Zelgadis suppressed an irritated and pained groan as the swordsman's foot connected with his head.
"Ouch!" Gourry shouted, clutching his foot as pain from kicking a rock radiated through it.
"Foul fiend who preys on the innocent! Prepare to taste the wrath of the Pacifist Crush!"
This ill-timed shout drew the attention of the other three. Lina sighed, half in irritation, half in dismay, and half in fondness, as Lina had never claimed to be a mathematician, at the sight of Amelia sitting bolt upright briefly to deliver her speech, before flopping back down and cuddling the end of her cape, her nap never disturbed for a moment.
"Great," she sighed. "So, what do we do?"

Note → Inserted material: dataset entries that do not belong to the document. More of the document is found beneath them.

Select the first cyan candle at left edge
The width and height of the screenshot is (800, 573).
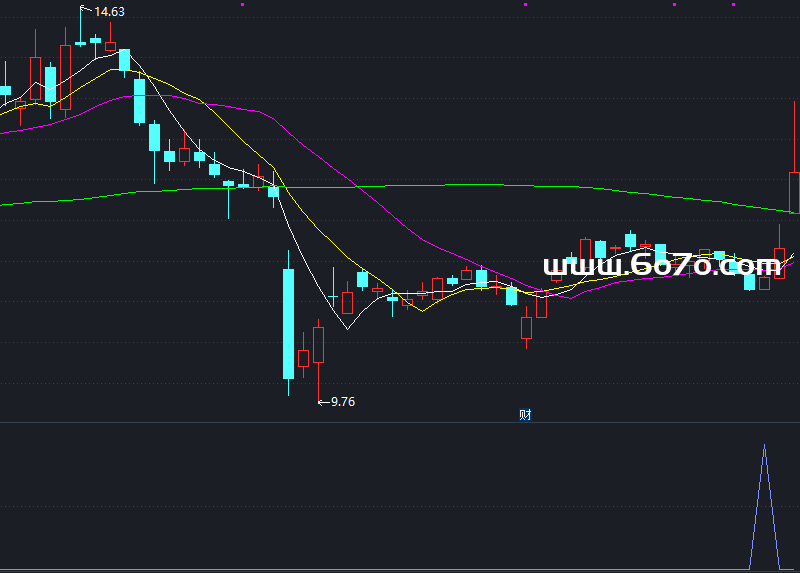pos(5,91)
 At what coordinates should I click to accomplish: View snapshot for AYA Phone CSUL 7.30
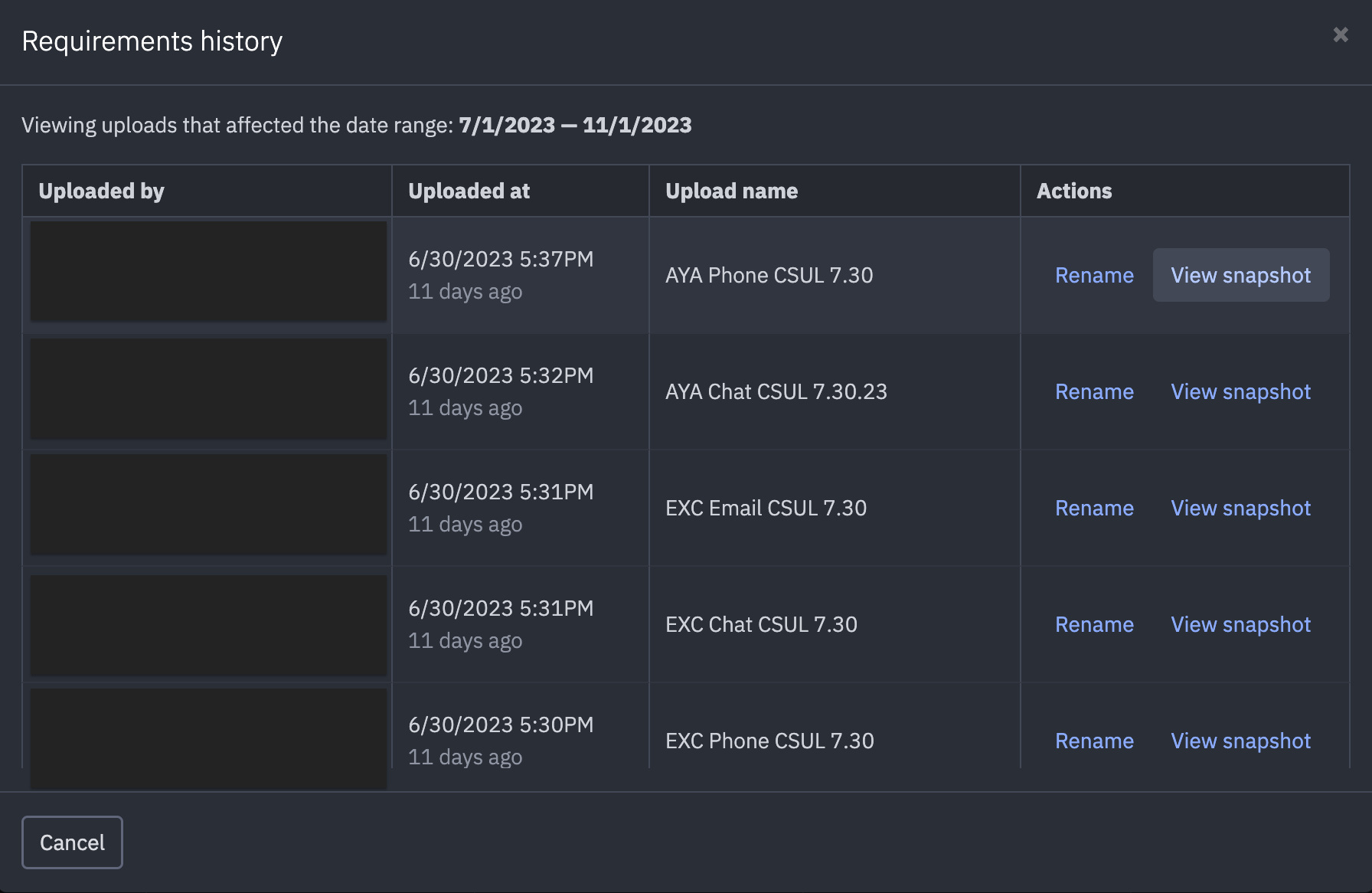point(1240,276)
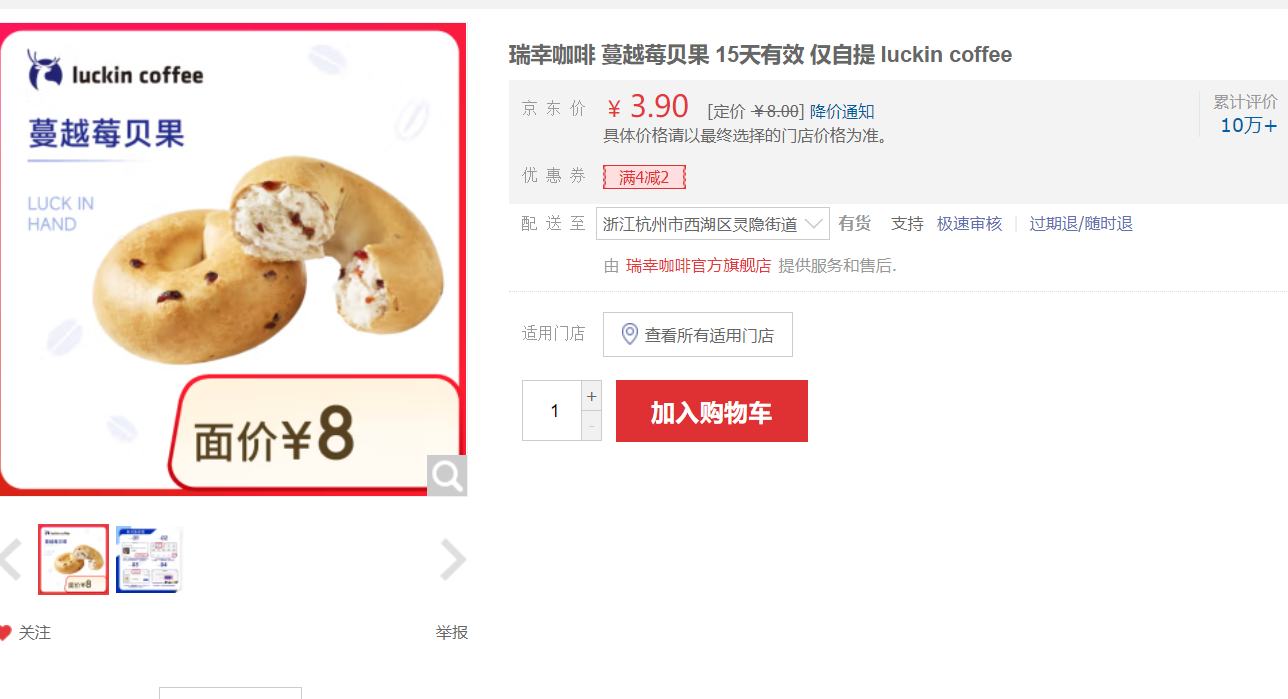Click the 降价通知 link
The image size is (1288, 699).
coord(842,111)
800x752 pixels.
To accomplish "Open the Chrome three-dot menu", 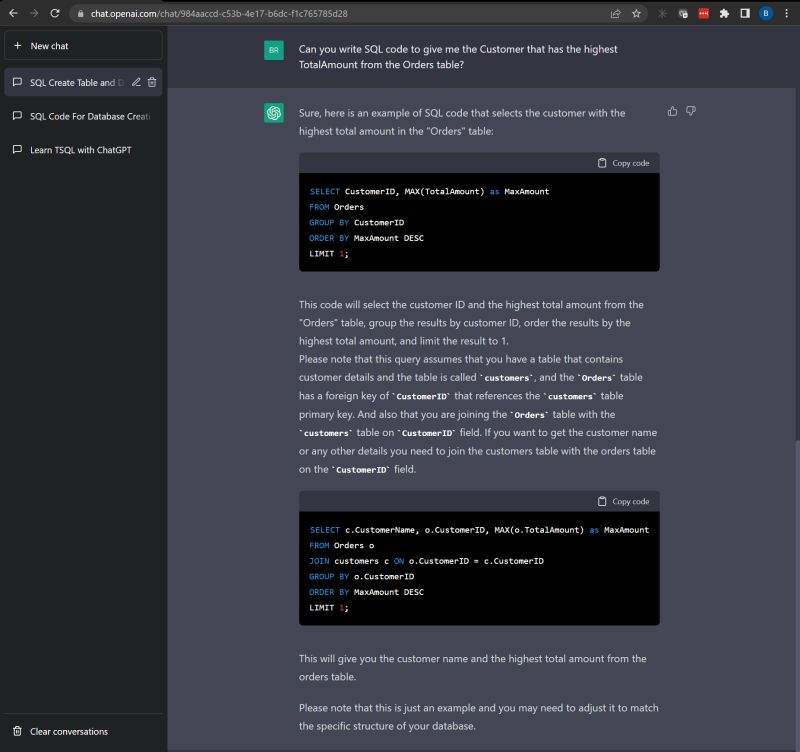I will pos(788,15).
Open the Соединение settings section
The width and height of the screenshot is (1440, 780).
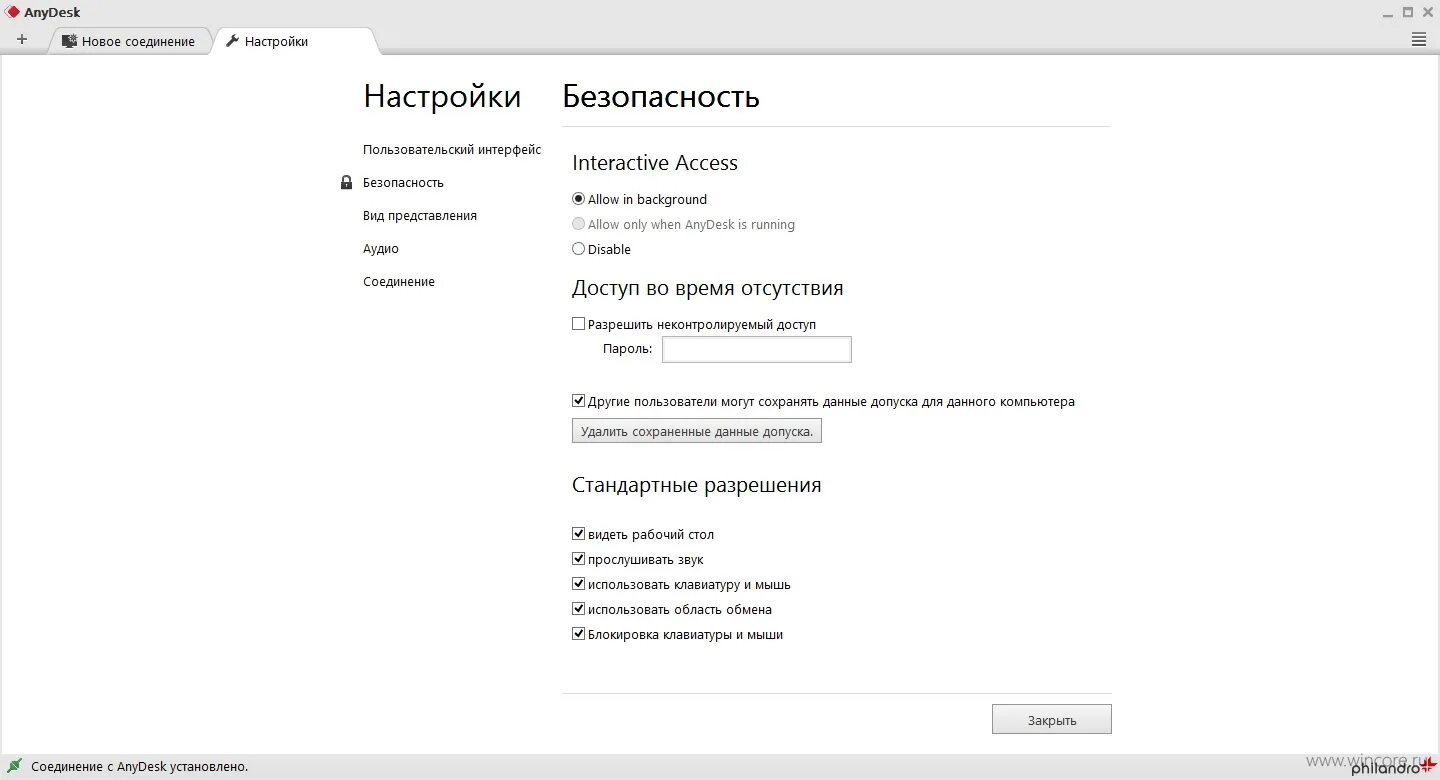[399, 281]
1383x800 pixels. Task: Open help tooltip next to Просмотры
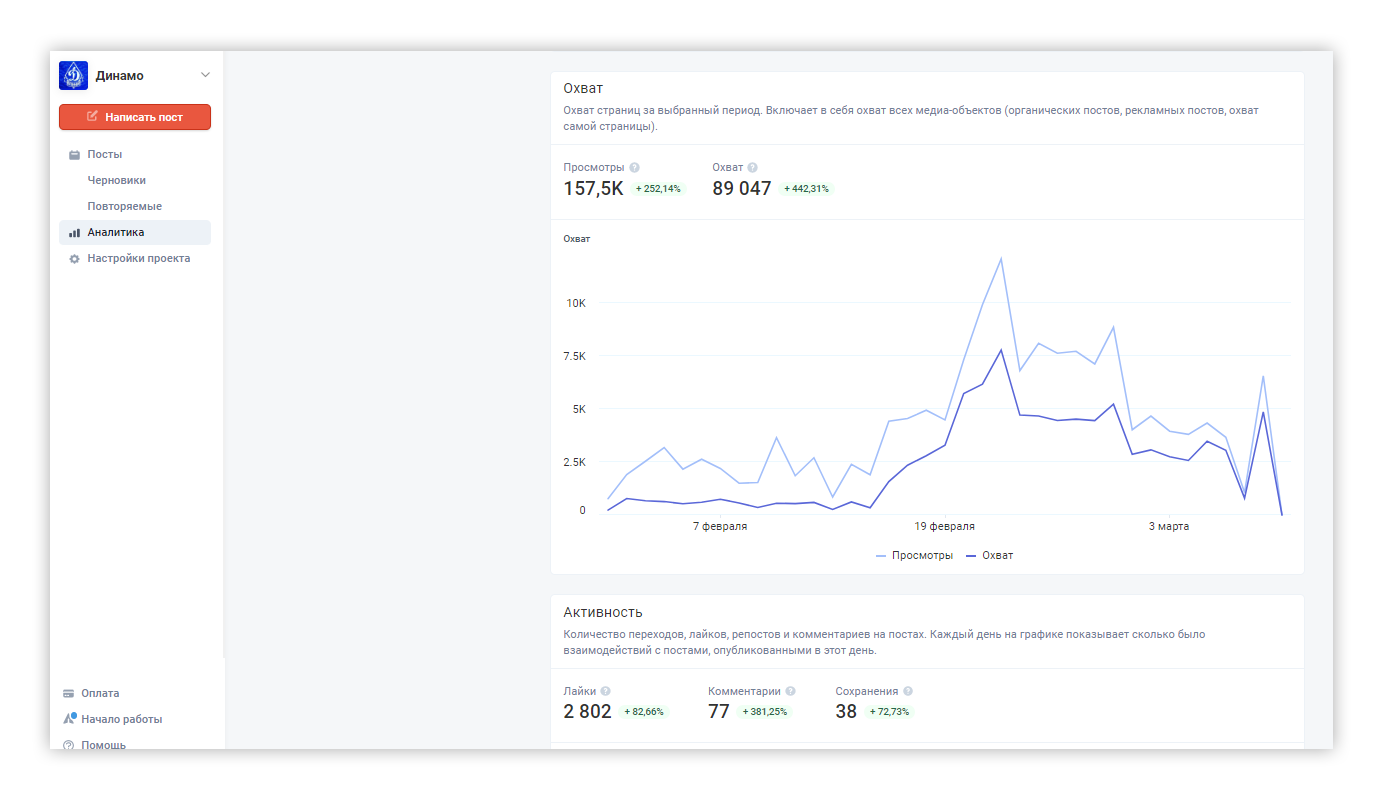[x=635, y=168]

"It seems to me that this 'Erik' must be out of practice with this whole villain thing," Zelgadis said with a wry smile. "All we have to do is leave the basement the way we came, and go for the law."
Gourry, who had been taking a moment to walk around, just to see if such a thing could be done, now came to a rest next to Zelgadis, Lina, and the still-asleep Amelia.
"Uh, Zelgadis?" he ventured, quite relieved that someone, at least, seemed to have a plan of action, and hoping that the rather odd thing he had noticed about their surroundings wouldn't hinder what seemed to him to be a good plan indeed.
Zelgadis turned to the taller man.
"Yes, Gourry?"
"Was the basement on a roof before?"
"What?!" Lina exclaimed, leaping to her feet and deciding that Amelia could just wake herself up. She stared about her helplessly, noticing for the first time that there was a lot more wind, and a far better view of the stars and the full moon – she shivered slightly, wondering if this were some sort of omen, as if they didn't have enough to worry about – than the basement had held. "Oh, great. Does anyone know the way off of the roof?"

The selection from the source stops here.